Thursday, 3 December 2020

Miss Marple and Goodness

The other night I watched one of the Miss Marple programmes with Joan Hickson as Agatha Christie's old lady detective. The programme was made in the late 1980s and it occured to me while watching that here was someone who was good in a very pure and clean way, a natural honest and unselfconscious way, and that this simply would not be possible nowadays. Miss Marple is a saintly kind of person. She really is. God and religion are not mentioned in the films but an awareness of them is everywhere in her character and her attitude to life. She acts and thinks in perfect knowledge of the reality of the divine and this is so absorbed in her heart that it informs her behaviour all the way from thought to emotion to action. She is not a Pharisee obeying the law because it is the law. She has moved beyond law to love. But note that her goodness does not sentimentalise her. She is unbending in her concern for truth which is what makes her such an excellent sleuth.

You might think this is a bit over the top but Joan Hickson's portrayal of Miss Marple shows a person who is good because she has identified herself with the source of goodness and that self is sufficiently softened so that it can receive the imprint of goodness as wax does a seal. She has become permeated by goodness because of her receptivity to it. This is all we can do. Goodness is not ours. It is God's. Our task is to soften the self, the heart, so that it can receive and hold the image of God within itself.  Miss Marple demonstrates someone with the stamp of God on her heart. 

I say this is not possible now. I mean it is very unlikely. It's always possible but the point is where do we take our idea of goodness from? Increasingly, it is not the idea of God, our Creator, the source of love and truth. It is state-sanctioned ideology. We cannot be transformed by this as we can be by opening ourselves up to the higher reality of God. We can only conform to it or obey it. Therefore, there is no real goodness. There is only the imitation and display of it. As I've said so often on this blog, true goodness can only be found in God. Miss Marple knows this even if she doesn't make a fuss about it.

7 comments:

edwin faust said...

Just a side note: when the Catholic Church committed public suicide in 1970 by the vicious repression of its former, immemorial Latin Mass, England was to some extent spared the brutality of the campaign for complete extinction of the traditional rite due to what became known as the "Agatha Christie Indult." She was among some notable signatories to a petition submitted to Pope Paul VI that asked that the Latin Mass be allowed to continue in England where it was wanted. Paul VI was an avid reader of Agatha Christie and, so the anecdote goes, when he saw her name his face changed and he spoke her name. The indult was granted. Christie was not Catholic, but like Miss Marple, she had a sense of truth and beauty and knew that something good would be lost from the world were the Latin Mass to be banned.

William Wildblood said...

That's interesting. Thanks for pointing it out, edwin. Both Miss Marple and Hercule Poirot, especially when played to perfection by David Suchet who was born Jewish but converted to Christianity, are intensely moral people with a strong sense of good and evil. Agatha Christie must have had that herself.

James said...

I recall the story of "Agatha Christie Indult" too. It was remarkable, but the story also says something about Pope Paul VI that he paid more attention to the name of a (wonderful) fiction writer than he did to the concerns and objections of his clergy.

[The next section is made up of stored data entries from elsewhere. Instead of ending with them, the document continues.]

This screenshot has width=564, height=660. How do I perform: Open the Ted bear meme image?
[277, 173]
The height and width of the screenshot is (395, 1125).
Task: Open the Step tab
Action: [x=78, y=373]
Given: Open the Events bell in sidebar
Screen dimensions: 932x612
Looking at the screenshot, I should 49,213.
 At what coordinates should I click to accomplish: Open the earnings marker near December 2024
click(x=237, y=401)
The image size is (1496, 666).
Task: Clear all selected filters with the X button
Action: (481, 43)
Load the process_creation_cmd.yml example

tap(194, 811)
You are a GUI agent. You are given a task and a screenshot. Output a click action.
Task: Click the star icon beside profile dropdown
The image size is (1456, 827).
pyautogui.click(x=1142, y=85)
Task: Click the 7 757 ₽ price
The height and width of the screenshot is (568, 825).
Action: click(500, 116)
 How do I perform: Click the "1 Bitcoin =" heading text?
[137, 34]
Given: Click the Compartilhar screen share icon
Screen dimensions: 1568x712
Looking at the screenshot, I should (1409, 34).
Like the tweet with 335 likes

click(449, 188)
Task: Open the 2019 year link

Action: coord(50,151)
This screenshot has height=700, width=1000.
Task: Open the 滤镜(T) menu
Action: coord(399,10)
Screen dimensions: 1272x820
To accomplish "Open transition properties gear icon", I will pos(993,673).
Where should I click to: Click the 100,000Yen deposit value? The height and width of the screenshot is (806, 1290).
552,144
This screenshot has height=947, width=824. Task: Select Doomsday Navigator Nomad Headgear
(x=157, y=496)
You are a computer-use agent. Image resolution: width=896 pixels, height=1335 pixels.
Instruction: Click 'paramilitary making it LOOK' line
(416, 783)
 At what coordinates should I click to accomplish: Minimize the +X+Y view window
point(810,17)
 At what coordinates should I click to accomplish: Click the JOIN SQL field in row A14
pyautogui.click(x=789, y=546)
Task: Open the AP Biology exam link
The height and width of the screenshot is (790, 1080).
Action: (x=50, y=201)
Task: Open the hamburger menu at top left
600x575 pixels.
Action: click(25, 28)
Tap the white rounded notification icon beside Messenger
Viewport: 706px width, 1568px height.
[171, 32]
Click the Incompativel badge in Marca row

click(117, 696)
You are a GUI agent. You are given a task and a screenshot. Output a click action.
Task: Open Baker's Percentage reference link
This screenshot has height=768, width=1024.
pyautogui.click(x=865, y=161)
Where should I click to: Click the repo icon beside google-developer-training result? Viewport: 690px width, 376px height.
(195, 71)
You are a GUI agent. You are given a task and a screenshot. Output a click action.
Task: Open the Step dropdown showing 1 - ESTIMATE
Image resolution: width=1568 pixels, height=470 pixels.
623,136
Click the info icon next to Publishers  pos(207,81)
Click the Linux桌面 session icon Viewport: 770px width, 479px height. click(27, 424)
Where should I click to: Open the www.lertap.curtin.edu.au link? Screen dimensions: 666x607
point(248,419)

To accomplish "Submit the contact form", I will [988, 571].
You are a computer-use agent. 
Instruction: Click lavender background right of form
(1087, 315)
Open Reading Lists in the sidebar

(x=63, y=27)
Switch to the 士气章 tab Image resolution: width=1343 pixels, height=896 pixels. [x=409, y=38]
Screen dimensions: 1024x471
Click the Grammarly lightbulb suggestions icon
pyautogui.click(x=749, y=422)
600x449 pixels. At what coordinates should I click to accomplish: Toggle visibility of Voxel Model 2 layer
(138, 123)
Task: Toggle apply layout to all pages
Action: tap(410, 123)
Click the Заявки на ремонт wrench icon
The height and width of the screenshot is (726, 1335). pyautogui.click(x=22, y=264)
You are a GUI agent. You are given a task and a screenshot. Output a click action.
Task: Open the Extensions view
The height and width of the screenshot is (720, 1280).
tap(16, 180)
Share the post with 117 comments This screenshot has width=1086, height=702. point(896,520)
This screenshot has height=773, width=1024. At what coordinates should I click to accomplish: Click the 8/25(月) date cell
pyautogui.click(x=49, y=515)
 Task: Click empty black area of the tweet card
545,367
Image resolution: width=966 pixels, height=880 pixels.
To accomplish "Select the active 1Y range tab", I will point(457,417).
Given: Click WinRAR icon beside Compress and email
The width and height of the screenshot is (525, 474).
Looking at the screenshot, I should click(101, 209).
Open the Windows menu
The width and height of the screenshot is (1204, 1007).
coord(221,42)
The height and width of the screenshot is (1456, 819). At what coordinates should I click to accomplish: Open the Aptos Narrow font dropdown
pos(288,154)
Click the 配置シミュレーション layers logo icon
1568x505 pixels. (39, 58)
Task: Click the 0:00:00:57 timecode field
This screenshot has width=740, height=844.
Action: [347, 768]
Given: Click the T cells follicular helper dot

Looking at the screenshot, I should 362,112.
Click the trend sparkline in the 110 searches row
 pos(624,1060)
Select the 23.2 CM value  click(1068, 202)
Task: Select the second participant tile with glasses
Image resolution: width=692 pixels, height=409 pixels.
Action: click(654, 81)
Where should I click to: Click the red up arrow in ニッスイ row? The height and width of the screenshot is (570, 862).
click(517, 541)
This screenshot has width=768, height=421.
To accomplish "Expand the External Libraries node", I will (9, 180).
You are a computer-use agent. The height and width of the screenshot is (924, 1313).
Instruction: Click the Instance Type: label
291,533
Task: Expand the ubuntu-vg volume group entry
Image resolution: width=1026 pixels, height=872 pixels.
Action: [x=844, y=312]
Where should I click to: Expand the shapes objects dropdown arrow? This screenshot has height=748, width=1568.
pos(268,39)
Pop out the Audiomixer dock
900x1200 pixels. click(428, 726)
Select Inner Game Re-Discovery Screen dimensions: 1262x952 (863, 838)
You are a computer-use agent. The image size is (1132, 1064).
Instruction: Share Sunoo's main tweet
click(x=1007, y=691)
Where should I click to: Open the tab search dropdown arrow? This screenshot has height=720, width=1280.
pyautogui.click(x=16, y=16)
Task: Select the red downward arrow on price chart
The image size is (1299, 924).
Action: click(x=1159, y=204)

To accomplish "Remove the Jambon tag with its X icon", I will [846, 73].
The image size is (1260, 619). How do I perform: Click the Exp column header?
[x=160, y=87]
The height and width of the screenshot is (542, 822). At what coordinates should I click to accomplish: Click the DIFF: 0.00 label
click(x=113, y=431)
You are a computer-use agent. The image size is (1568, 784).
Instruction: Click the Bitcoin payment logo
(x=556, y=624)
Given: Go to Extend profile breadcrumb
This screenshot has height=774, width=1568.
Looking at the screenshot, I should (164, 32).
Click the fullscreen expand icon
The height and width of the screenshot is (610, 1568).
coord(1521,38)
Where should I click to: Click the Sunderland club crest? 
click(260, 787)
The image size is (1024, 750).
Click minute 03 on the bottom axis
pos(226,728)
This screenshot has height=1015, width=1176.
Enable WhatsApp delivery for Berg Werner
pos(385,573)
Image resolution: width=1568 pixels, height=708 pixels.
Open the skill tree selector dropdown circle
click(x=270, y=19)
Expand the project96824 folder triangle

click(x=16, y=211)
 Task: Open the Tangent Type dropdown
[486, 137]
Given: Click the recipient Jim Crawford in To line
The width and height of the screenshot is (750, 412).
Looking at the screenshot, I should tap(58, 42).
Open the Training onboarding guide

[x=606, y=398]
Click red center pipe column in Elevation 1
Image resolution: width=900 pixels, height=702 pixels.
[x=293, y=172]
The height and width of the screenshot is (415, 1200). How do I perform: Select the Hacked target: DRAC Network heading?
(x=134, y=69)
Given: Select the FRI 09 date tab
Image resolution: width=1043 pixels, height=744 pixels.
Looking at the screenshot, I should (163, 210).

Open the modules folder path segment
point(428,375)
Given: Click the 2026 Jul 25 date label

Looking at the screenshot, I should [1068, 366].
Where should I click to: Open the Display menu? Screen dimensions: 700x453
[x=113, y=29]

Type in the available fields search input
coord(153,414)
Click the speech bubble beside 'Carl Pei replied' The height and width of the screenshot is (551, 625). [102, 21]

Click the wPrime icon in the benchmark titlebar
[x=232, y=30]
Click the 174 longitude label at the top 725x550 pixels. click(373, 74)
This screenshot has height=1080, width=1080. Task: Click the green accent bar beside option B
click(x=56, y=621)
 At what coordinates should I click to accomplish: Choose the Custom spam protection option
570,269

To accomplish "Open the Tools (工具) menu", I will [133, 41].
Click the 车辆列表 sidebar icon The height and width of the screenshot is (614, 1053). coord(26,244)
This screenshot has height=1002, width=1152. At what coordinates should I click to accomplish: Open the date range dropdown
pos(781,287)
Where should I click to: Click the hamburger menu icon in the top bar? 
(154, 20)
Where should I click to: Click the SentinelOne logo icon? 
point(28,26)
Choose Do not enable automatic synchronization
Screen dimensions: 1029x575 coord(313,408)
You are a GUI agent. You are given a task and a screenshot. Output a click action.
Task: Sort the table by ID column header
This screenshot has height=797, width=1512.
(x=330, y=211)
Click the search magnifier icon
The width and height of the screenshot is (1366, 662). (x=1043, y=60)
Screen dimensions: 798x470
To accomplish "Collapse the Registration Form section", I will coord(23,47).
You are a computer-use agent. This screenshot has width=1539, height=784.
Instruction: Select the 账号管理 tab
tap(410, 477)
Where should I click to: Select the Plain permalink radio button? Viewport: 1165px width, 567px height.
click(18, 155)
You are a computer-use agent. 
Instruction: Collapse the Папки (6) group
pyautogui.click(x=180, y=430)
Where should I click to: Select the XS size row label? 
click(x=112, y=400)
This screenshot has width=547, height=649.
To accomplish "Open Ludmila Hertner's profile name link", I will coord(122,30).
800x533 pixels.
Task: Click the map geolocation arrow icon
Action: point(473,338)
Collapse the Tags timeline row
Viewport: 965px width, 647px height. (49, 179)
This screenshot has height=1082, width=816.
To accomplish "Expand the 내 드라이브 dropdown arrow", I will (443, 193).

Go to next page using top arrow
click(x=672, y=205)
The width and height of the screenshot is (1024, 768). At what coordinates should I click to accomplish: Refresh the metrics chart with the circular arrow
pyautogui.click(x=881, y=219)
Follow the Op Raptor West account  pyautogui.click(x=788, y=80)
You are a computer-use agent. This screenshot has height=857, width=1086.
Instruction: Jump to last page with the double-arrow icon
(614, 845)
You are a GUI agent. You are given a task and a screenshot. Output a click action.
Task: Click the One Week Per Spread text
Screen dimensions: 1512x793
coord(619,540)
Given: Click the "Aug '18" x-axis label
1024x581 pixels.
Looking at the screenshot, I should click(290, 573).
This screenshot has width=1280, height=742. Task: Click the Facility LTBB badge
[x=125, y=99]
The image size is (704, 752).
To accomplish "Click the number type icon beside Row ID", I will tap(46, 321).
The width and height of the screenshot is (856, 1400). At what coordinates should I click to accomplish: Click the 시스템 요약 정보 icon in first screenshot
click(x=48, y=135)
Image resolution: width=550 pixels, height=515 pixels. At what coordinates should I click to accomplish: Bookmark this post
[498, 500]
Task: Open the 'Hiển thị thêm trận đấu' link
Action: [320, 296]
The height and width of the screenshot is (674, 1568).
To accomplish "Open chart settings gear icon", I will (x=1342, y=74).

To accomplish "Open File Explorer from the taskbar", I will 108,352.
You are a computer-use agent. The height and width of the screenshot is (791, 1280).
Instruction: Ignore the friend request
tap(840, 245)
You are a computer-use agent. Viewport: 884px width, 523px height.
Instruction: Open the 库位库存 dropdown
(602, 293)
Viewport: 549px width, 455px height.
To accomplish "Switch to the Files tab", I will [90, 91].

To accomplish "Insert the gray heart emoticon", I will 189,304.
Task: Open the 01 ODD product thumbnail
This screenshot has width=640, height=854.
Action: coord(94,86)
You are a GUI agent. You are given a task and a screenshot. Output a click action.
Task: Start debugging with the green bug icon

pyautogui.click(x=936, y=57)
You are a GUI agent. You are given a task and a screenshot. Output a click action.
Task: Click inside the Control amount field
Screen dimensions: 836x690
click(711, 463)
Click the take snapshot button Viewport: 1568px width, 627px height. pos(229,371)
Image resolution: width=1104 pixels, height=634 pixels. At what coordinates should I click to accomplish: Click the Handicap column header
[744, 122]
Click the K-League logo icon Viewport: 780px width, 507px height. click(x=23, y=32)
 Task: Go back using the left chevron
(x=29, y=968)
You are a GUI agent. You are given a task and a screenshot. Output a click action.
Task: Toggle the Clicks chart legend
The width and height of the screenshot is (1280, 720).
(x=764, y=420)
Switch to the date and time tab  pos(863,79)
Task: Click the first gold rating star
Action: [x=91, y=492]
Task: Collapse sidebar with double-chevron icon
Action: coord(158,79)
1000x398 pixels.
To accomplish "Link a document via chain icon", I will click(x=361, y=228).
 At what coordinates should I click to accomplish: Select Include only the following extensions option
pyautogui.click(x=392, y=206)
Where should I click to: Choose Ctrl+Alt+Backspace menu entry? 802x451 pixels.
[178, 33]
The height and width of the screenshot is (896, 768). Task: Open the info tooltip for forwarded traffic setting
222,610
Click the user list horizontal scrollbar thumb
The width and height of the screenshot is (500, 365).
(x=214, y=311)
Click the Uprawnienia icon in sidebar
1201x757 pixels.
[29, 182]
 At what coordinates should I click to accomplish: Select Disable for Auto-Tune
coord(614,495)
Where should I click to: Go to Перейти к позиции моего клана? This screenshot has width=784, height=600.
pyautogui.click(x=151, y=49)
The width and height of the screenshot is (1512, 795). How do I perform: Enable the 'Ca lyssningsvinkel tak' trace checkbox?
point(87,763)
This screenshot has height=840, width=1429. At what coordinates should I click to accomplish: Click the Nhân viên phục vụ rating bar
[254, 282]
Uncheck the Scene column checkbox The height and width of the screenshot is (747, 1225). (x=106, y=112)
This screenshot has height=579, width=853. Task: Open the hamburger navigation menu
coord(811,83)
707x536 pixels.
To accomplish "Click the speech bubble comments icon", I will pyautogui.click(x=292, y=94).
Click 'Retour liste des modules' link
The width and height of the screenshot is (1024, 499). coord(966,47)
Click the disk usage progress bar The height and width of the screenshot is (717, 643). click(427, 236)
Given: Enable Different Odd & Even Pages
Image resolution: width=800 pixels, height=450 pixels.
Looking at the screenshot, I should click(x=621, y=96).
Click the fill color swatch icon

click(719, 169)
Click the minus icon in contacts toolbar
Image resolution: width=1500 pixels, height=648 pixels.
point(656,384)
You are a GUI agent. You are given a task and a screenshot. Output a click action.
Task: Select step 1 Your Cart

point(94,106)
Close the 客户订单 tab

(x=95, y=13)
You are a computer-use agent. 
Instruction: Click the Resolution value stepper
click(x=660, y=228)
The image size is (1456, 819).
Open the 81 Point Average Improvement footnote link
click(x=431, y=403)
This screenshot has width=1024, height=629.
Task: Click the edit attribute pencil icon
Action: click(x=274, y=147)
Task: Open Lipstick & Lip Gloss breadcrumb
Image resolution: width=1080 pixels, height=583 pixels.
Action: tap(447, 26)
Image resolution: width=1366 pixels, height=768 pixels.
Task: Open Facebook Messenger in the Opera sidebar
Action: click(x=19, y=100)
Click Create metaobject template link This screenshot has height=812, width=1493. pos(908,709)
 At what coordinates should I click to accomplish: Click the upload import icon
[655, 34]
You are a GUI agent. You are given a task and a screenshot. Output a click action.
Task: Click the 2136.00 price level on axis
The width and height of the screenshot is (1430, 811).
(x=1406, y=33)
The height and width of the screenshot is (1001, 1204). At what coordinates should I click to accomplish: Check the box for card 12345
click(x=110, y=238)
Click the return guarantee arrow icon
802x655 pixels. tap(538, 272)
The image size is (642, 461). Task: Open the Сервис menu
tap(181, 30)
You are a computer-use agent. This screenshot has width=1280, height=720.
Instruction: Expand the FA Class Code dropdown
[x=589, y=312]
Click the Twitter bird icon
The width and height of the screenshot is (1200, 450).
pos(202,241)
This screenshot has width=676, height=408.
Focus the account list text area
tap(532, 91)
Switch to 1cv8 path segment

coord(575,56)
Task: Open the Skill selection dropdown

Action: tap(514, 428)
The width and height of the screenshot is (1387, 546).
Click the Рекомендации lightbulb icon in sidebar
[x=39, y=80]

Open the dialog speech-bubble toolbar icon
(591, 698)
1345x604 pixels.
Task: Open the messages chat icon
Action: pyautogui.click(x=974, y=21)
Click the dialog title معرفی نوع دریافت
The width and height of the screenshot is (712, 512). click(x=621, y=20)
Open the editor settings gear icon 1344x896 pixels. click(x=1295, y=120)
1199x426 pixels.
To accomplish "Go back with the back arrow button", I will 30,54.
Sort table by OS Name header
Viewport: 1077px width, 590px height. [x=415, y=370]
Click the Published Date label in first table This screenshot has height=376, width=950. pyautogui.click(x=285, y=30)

It seems crazy to me how everyone can regard state-enforced goodness as good - yet our society sees this as the way forward as people cannot be trusted to be good, and the state is sure it knows what is best for us.

Prof Charlton recently blogged about agency - although I am still attempting to distinguish my understanding of agency from liberty - and it seems to me that agency must be essential for goodness.

William Wildblood said...

Real goodness must be rooted in something beyond this world and to be good ourselves we have to open ourselves to that, almost be possessed by it. But we allow this possession in the knowledge that it is what gives us true spiritual life.

Yes, it's not easy to distinguish between agency and liberty. Perhaps liberty is the opportunity and agency is the active engagement with that opportunity.

MagnusStout said...

What a good illustration of a timeless truth that Goodness must be rooted in the transcendent. Because the left denies the transcendent, we see false goodness--the "goodness" of bureaucratic rule-following--promoted everywhere instead. Interesting that even simple goodness--a father-led household with many children--promotes howls of anger from leftists (note that advertising has radically changed to satiate leftist sympathies here). I used to get angry at such outbursts, but now I feel sad for people who cut themselves off from God (just look at the mugshots of recent antifa in Portland). Such anger and destruction ultimately springs from nihilism. There's no materialistic fix to fill the God-shaped hole.

William Wildblood said...

You've put your finger on the root of the problem. Lack of a sense of transcendence which must lead to nihilism even if that isn't acknowledged.

Wm Jas Tychonievich said...

Just a note: David Suchet was not technically born Jewish; all of his grandparents were Jewish except the one that counts -- his mother's mother.